Упомянутый крестьянин был само добродушие, и едва Пустина заикнулся, что хозяин желает загладить несправедливость, допущенную по отношению к нему, Хароусек тотчас бросил свою работу и отправился в замок. Они с управляющим обменялись рукопожатием и, оставив в стороне разбор обоюдных обид, весело приступили к делу — то есть к английскому ленчу. За столом оба говорили друг другу вежливые слова, как это принято между соседями, и хлопали друг друга по коленям, и называли друг друга на сектантский лад «паном братом». И пока наш адвокат теребил салфетку, Хароусек с хозяином умяли по нескольку соленых рогаликов и несметное количество ветчины. Когда согласие было полностью восстановлено, хозяин повел примерно такую речь:
— Вы да я, друг мой, оба мы, право, в одинаковом положении. Эх, ругаться неохота, а только крестьянина всегда бьют.
С этими словами Стокласа положил вилку и, стараясь держаться с грубоватой простотой, утер губы тыльной стороной ладони.
Коли вы это обо мне, — отозвался Хароусек, — то тогда, пожалуй, правда ваша. Я бы мог показать вам славные синяки на моей спине.
Ну, ну! — ответил мой хозяин. — Это дело поправимое! Вот я позову Алексея Николаевича — пусть попросит у вас прощения.

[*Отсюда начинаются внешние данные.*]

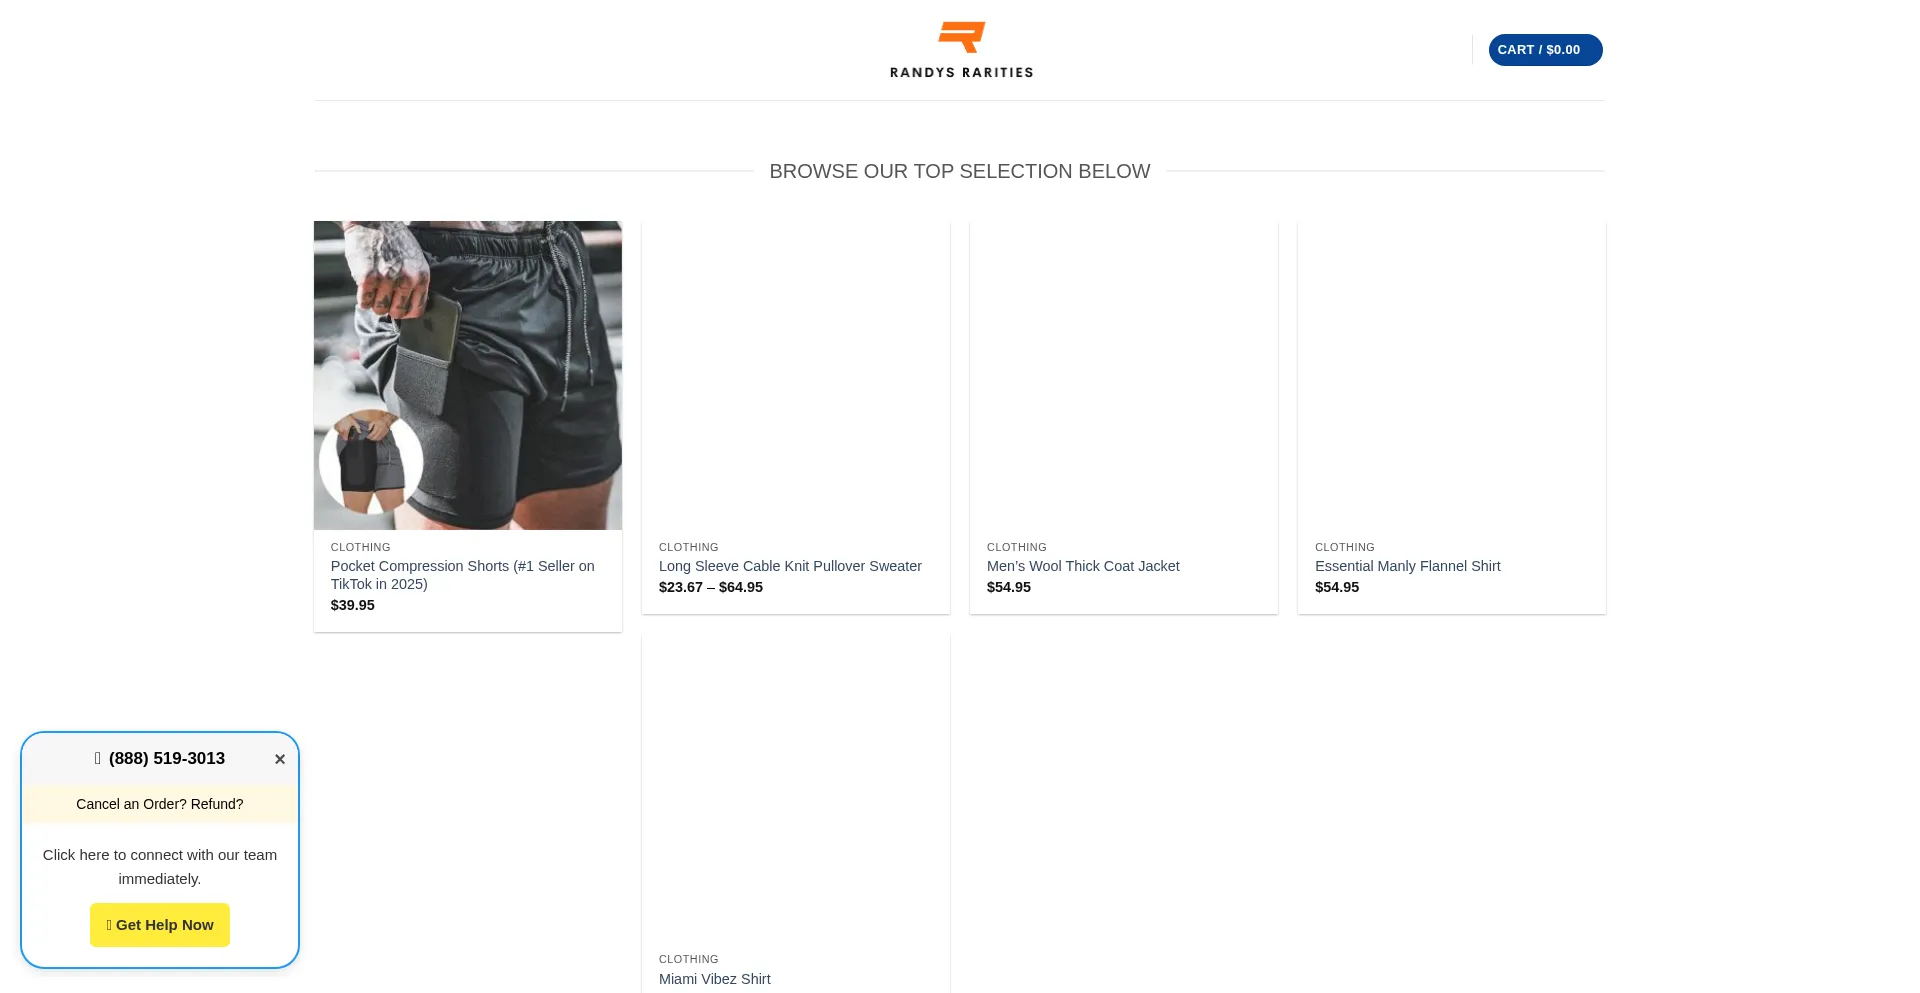The width and height of the screenshot is (1920, 993).
Task: Click the $23.67 – $64.95 sweater price
Action: click(x=711, y=587)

Вот это по мне! — воскликнул крестьянин. — Притащите его за уши, а уж я ему все верну, да с процентами!
То есть вы его… надеюсь… простите, — возразил пап Стокласа. — Ах ты боже мой, ведь это просто старая привычка, и ничего больше! Ну конечно же! Не станете же вы руки марать, тем более если он принесет вам свои извинения!
Клянусь всеми рогатыми! Ваша правда — пускай извинится, а колотушки я ему после верну.
Мой хозяин смекнул, что время звать полковника еще не подоспело, и крикнул, чтобы подали еще бутылку вина. Когда это было сделано, он (с помощью адвоката) не переставал подливать гостю, пока тот с благословения божий не опорожнил всю.
— Так, — молвил управляющий, когда Хароусек осушил последнюю рюмку, — а теперь пора сбегать и за князем. Пейте, ешьте, друзья, а я вернусь в одну минуту.